◆ Selection
* Start *

When you’re analyzing survey data, you may from time to time end up with results that appear too good, too bad, or too incredible to be true. And sometimes they are. One way to verify the accuracy of your findings is to look at the statistical significance of your results, which can be done by statistical significance testing.
Statistical Significance Explained
Statistical significance helps you determine if the results of your analysis are likely to have happened by chance, or if they truly are an accurate reflection of reality.
When you conduct a survey or other research, the analysis is based on the sample of a population, not the entire population as a whole. The hope is that the sample reflects the attitudes of the entire group, but that may not always be the case.
Analyzing statistical significance is a great way to determine the accuracy and believability of your research. An example will help explain the concept further.
Example of Statistical Significance
Let’s say you have recently launched a new product designed for younger customers and are looking to understand if it sells better to consumers aged 18-30 than to those aged 31+. After analyzing a subset of total sales by age group, you determine that consumers aged 18-30 spend, on average, $5 per month more on the product than consumers aged 31+. Does this mean that your product is destined for success with millennials across your entire customer base? Not necessarily. Further research could reveal that the product performs equally well with those aged 30+. The sample of sales you selected for your research may not have given you an accurate representation of your entire customer base a whole.
When the results of a sample do not accurately reflect the results you would get from the entire group, the inconsistency is known as a sampling error.
There are two main contributors to sampling errors:
- Sample size
- Variation in the overall population
The larger your sample size, the greater the likelihood that the sample accurately reflects the entire group as a whole (assuming the sample is scientifically designed and random). A group of 100 customers will more accurately reflect your entire customer base of 1,000 customers than a group of 10 customers would. The larger your sample, the more accurate your results are inclined to be.

* End *

Can you repeat, word for word, the part of the statistical significance text that opens with the words containing "Statistical Significance Explained" and closes with "the concept further."? Rely only on the statistical significance text, not on the material.

◆ Data lines
* Start *

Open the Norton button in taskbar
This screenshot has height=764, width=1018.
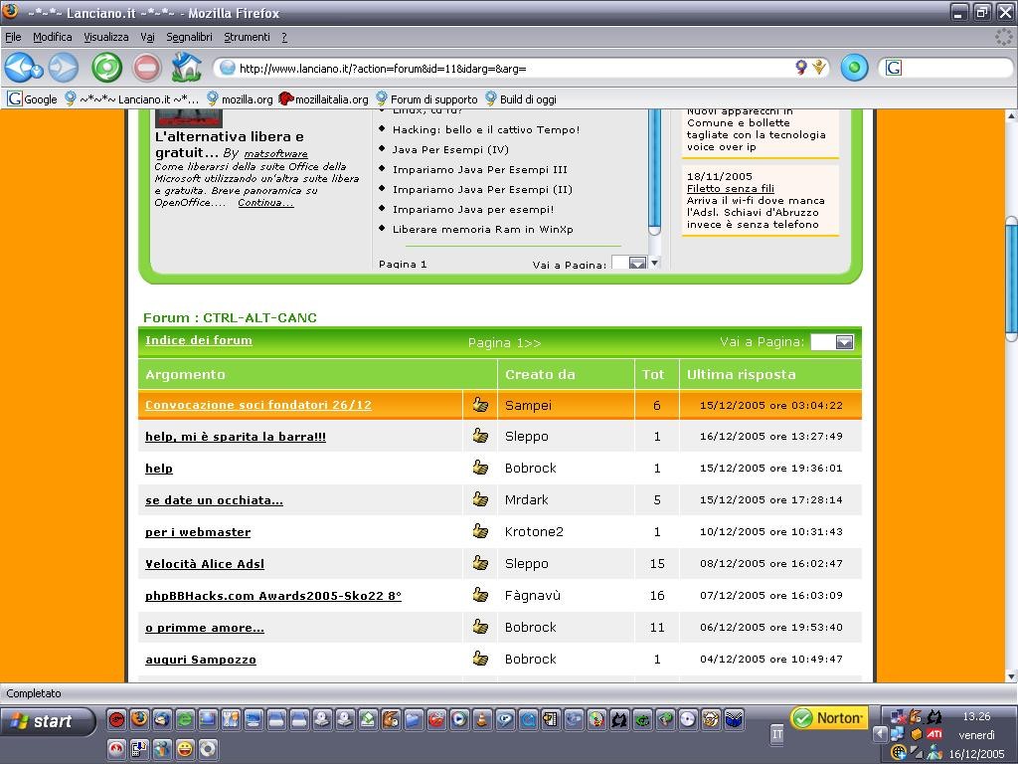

* End *

◆ Problem solution
Statistical Significance Explained
Statistical significance helps you determine if the results of your analysis are likely to have happened by chance, or if they truly are an accurate reflection of reality.
When you conduct a survey or other research, the analysis is based on the sample of a population, not the entire population as a whole. The hope is that the sample reflects the attitudes of the entire group, but that may not always be the case.
Analyzing statistical significance is a great way to determine the accuracy and believability of your research. An example will help explain the concept further.